If one of the hemiacetal hydroxyls in the molecule is “free” (not modified by glycosidic bond), the saccharide can be oxidised by copper ions (Cu2+) or silver ions (Ag+). The ions undergo reduction during the reaction and so we call these types of saccharides reducing. Maltose, lactose and all monosaccharides are examples of reducing sugars. On the other hand, sucrose is not a reducing sugar as it doesn’t have a free hemiacetal hydroxyl.
To determine if samples contain reducing sugars, it is necessary to heat the samples (already in Fehling’s solution) over a flame. If the sample changes its colour to orange or red, the reaction is positive and the sample contains a reducing sugar. The colour change occurs due to the copper ions being reduced:
Copper ions in oxidation state 2+ are blue coloured, while in ox. state 1+ are orange or red coloured.
Aim: to determine if food samples contain proteins and saccharides
You will need:
- 9x test tubes
- Test tube rack
- Plastic pipette
- Distilled water
- 8x beaker
- Glass rod
- Test tube clamp
- Fehling’s A (aqueous solution of pentahydrate copper(II) sulfate)
- Fehling’s B (solution of aqueous potassium sodium tartrate and potassium hydroxide or sodium hydroxide in distilled water)
- 8x different food samples
- Based on chosen food might also need knife, strainer or blender (mixer)
Firstly prepare your samples. If you are working with liquid samples (e.g. some drinks), you can pour those into beakers straight away (don’t forget to mark your beakers!). If you are working with solid samples (e.g. sausage) use blender, add distilled water and filter through strainer before pouring it into beakers.
Add a bit of your samples into test tubes (about 2 cm). Add 2 ml Fehling’s B and then 2 ml Fehling’s A to your samples in test tubes and shake them carefully. Make also a blank test – add both Fehling’s into a test tube containing only distilled water. You can use the blank test for comparing colours. Write down your findings into the required section of the worksheet.
One by one, heat the test tubes over a burner.

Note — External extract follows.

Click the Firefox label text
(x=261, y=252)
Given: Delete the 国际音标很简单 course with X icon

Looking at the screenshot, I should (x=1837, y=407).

Be careful as overheating could lead to the sample spraying out of the test tube. Make sure you point the test tube away from yourself and anyone around you! Fill in the required section of the worksheet.

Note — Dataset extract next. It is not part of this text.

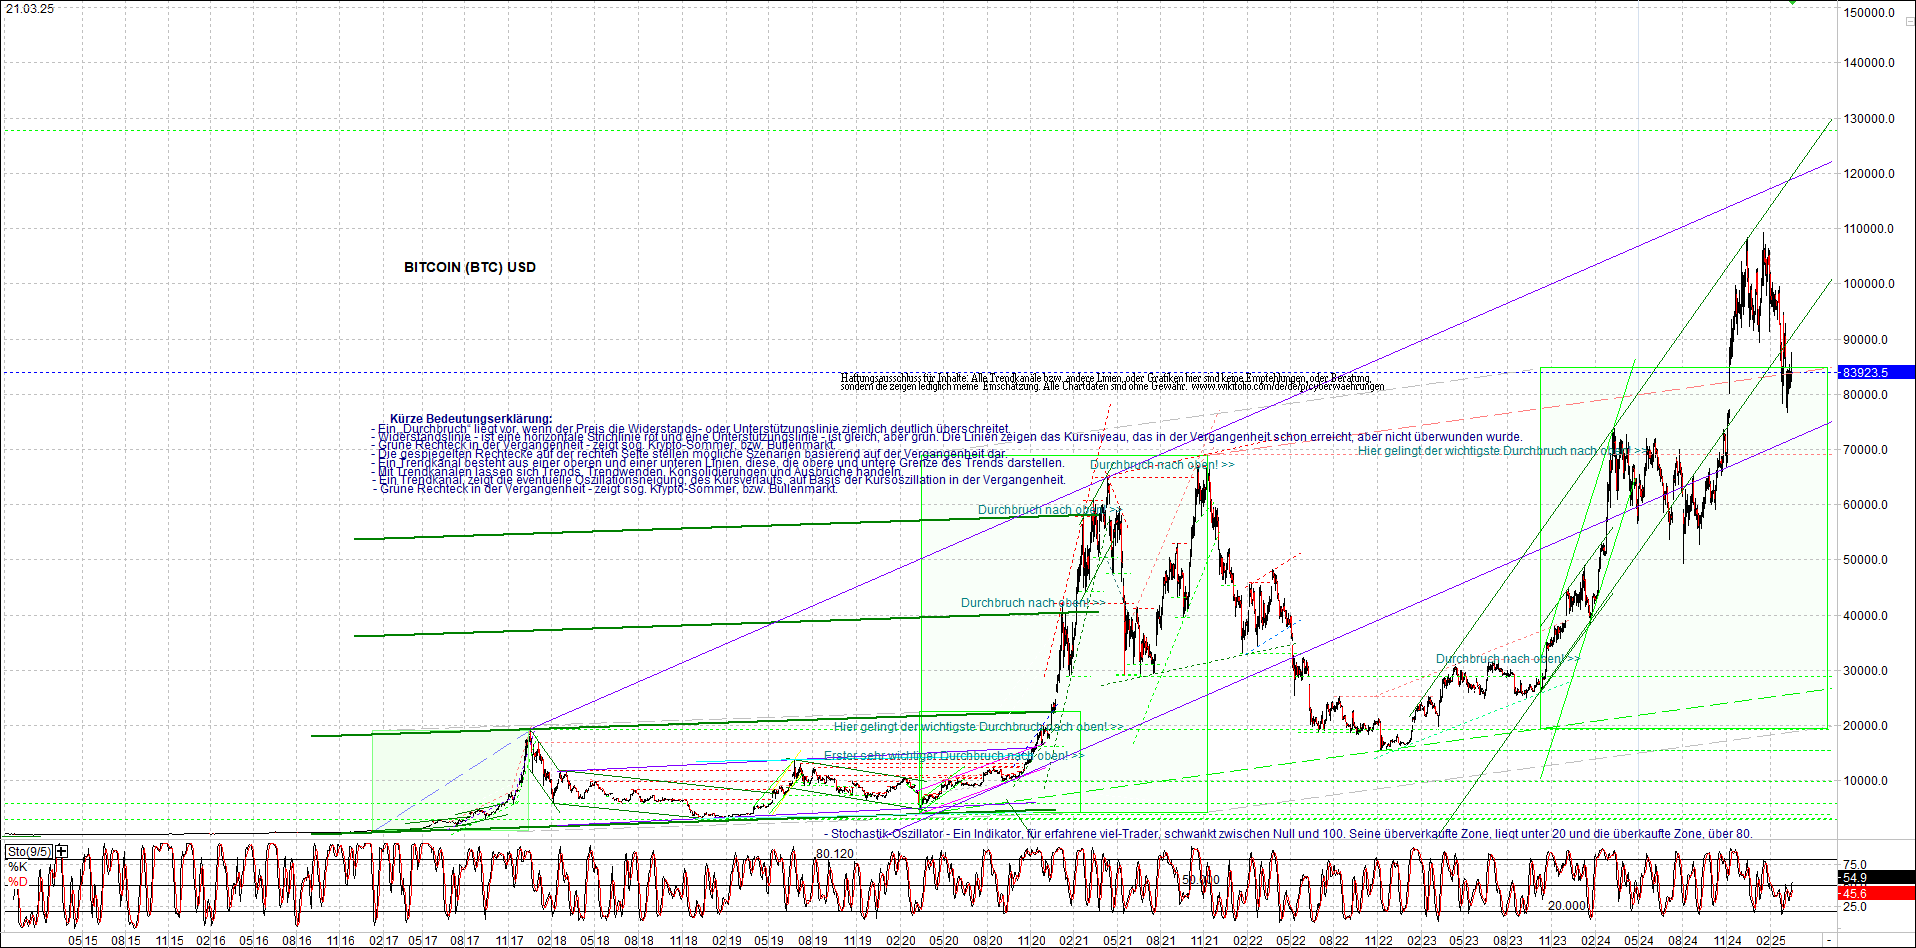
Task: Click the Stochastik-Oszillator description text
Action: tap(1288, 834)
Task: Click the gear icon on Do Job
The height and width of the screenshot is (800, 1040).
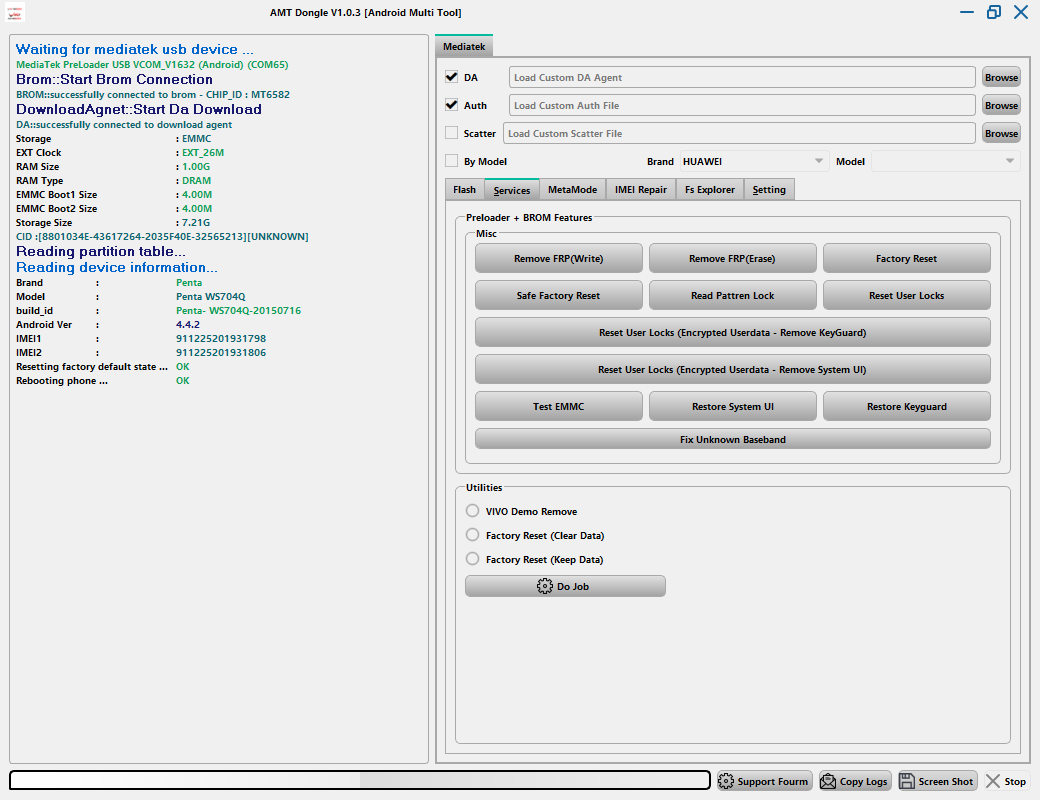Action: [545, 586]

We decided to test 13 samples – milk, white yogurt, egg yolk, egg white, sausage, Ladyfingers (biscuits), cucumber, potato, apple, orange, raisins, Vinea drink, Sprite zero.
First, we juiced the orange (squeezed out its juice) and filtered it through strainer so there were no seeds in our sample. As for sausages, we chopped them and used blender to mix them into a mash with the addition of a little bit of distilled water. Once they were mashed thoroughly, we filtered the solution using a strainer. Cucumber was sliced, mixed and filtered and the same was done with the potato and apple. Ladyfingers were soaked into distilled water, mixed with blender and filtered too. Raisins were cooked with water, mixed and then filtered. A bit of distilled water was added to white yogurt so it could be handled more easily. Lastly, egg yolk and egg white were diluted a bit with distilled water.
Our results were as follows:
With the addition of Fehling’s solution into our samples, some changed their colour to purple meaning the copper ions formed complexes with peptide bonds. This means that the Biuret test was positive and those samples contain proteins. Those samples that were blue-coloured don’t contain proteins – the blue colour is due to the Fehling’s solution being blue on its own.
Upon heating the samples, those that changed their colour to orange demonstrate the presence of reducing sugars. It is important to note that this experiment detects only reducing sugars (so if a sample contains sucrose, the test is negative).